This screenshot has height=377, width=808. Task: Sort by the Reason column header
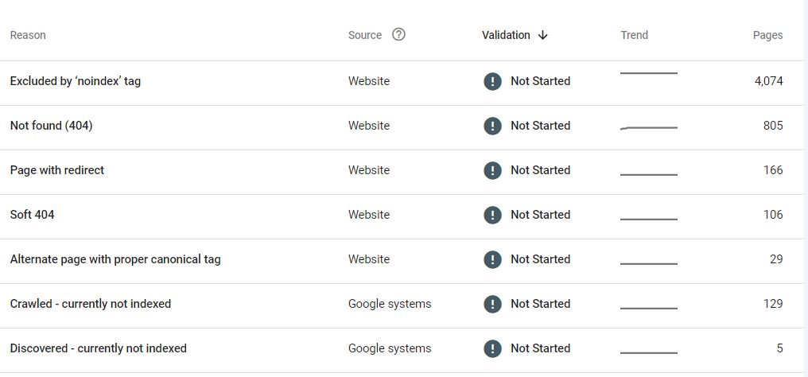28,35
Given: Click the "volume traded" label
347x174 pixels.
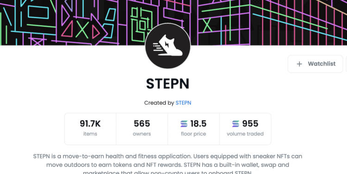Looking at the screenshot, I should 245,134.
--
Activity: The data above must be copied exactly. Leave out the pictures.

Written answer:
This screenshot has height=377, width=808. Task: Sort by the Reason column header
28,35
Given: Click the "volume traded" label
347x174 pixels.
Looking at the screenshot, I should 245,134.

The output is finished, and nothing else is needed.